--- Start Information supplied ---
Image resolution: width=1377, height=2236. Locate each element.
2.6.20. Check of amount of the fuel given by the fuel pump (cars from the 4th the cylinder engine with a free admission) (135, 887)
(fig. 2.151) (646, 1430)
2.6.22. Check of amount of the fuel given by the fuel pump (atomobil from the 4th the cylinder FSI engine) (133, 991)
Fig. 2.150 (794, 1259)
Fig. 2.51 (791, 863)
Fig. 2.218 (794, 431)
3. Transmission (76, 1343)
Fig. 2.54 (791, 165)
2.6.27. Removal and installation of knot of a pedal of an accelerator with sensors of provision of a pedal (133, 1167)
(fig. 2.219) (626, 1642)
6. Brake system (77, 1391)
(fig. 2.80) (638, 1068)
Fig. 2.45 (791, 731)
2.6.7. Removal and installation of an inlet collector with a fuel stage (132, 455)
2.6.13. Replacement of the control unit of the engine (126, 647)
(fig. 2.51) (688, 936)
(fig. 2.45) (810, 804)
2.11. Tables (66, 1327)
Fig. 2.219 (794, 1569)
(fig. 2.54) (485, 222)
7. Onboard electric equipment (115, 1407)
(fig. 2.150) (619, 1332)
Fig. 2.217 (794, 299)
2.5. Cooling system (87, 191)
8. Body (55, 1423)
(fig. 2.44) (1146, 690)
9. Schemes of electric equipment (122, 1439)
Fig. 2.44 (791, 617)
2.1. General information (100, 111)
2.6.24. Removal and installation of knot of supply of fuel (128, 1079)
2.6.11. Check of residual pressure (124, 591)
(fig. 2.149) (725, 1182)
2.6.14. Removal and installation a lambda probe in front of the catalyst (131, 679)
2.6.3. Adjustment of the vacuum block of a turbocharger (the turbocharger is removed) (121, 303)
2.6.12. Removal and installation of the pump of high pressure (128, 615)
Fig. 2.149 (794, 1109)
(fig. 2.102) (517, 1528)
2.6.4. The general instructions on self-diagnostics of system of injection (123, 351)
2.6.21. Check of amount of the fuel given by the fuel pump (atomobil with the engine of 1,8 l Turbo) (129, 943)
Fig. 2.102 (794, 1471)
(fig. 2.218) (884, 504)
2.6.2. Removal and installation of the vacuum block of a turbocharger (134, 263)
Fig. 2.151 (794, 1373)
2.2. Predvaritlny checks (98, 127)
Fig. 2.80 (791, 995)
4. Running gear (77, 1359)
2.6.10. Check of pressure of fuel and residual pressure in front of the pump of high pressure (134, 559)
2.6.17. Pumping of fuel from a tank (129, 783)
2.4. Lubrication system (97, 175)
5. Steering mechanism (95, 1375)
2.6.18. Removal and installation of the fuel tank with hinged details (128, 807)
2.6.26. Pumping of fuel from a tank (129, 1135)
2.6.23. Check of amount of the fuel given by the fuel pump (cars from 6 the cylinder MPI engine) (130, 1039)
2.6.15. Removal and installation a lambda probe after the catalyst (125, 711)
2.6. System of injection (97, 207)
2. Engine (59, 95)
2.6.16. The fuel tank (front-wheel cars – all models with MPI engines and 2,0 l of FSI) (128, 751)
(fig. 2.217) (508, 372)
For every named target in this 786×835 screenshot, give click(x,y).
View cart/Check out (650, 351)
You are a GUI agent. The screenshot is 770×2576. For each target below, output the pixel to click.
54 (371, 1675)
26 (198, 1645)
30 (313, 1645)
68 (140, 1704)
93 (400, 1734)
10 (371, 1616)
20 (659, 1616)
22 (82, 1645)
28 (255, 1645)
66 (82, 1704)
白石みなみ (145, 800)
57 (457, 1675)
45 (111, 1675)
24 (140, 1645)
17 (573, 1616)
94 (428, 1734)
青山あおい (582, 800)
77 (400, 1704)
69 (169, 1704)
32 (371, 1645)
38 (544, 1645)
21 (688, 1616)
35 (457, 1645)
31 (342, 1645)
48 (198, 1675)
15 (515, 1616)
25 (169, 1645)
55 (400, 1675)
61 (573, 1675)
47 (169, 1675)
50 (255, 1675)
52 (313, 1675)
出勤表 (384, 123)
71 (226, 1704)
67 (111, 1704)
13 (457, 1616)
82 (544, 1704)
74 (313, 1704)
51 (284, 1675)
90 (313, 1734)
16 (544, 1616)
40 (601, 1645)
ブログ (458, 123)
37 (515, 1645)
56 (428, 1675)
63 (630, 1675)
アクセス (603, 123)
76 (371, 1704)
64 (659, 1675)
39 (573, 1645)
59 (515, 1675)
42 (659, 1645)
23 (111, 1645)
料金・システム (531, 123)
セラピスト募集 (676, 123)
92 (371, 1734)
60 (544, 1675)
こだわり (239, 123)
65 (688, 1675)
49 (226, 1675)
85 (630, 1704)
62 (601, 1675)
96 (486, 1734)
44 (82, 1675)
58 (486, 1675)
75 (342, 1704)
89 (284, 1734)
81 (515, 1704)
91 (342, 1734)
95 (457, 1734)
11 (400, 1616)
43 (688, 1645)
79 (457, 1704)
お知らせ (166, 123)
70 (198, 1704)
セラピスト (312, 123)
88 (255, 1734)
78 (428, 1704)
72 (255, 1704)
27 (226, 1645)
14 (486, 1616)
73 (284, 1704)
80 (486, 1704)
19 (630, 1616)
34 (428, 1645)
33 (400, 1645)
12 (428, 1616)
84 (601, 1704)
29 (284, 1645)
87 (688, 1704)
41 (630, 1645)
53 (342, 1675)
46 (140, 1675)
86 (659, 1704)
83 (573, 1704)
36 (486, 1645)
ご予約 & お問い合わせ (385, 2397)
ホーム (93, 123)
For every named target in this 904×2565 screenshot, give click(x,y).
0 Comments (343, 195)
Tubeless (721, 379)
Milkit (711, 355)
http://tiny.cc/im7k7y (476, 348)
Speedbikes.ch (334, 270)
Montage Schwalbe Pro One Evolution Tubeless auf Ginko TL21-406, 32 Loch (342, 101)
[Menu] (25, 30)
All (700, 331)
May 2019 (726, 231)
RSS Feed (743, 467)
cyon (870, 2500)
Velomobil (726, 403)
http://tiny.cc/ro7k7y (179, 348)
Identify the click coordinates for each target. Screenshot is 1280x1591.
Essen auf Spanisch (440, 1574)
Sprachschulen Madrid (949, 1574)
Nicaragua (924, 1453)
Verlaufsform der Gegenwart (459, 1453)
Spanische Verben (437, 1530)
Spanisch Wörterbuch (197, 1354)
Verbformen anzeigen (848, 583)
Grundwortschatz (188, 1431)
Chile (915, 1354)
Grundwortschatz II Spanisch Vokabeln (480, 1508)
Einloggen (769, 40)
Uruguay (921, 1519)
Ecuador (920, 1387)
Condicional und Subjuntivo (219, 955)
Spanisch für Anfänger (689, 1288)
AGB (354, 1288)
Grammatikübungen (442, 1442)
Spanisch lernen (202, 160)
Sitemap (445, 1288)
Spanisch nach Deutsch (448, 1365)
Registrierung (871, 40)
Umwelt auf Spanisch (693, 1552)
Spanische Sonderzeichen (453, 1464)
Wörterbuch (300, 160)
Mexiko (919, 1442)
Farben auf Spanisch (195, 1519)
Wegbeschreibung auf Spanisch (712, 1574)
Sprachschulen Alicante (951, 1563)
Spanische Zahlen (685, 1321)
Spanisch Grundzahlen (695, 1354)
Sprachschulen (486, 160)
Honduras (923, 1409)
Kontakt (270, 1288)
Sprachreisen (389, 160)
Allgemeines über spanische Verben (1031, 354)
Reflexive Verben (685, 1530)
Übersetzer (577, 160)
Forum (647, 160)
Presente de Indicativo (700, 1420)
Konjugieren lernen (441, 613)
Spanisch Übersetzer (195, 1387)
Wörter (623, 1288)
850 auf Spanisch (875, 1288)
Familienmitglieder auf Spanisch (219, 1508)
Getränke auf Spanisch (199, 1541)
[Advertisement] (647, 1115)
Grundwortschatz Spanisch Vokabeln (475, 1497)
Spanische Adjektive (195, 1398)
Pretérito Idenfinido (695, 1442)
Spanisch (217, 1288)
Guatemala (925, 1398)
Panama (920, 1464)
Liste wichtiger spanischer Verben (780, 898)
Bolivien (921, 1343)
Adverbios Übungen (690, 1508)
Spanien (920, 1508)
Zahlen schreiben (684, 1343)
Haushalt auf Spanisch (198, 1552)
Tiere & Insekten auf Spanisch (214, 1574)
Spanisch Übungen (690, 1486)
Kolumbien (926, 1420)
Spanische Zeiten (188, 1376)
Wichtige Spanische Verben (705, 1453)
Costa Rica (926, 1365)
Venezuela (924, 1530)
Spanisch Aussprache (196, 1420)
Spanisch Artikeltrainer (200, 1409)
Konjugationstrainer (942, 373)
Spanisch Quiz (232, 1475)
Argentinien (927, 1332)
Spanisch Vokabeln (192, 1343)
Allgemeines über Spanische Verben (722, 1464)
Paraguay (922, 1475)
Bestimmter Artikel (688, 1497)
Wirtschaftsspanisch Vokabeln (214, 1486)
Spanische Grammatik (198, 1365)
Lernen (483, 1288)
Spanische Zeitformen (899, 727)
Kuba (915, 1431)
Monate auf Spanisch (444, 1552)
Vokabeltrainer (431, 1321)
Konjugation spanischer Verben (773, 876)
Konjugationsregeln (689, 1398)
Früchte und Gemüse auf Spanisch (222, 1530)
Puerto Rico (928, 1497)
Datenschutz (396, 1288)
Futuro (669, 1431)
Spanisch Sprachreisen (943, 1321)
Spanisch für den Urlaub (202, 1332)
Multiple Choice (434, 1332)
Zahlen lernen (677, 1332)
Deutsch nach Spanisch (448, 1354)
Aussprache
--- End Information supplied ---
In the listing, change "fuel pump" to "fuel supply pump" and write out the lines from the start through the line containing "3. Transmission (76, 1343)", inclusive, leaving everything else unchanged.

Image resolution: width=1377, height=2236. Locate each element.
2.6.20. Check of amount of the fuel given by the fuel supply pump (cars from the 4th the cylinder engine with a free admission) (135, 887)
(fig. 2.151) (646, 1430)
2.6.22. Check of amount of the fuel given by the fuel supply pump (atomobil from the 4th the cylinder FSI engine) (133, 991)
Fig. 2.150 (794, 1259)
Fig. 2.51 (791, 863)
Fig. 2.218 (794, 431)
3. Transmission (76, 1343)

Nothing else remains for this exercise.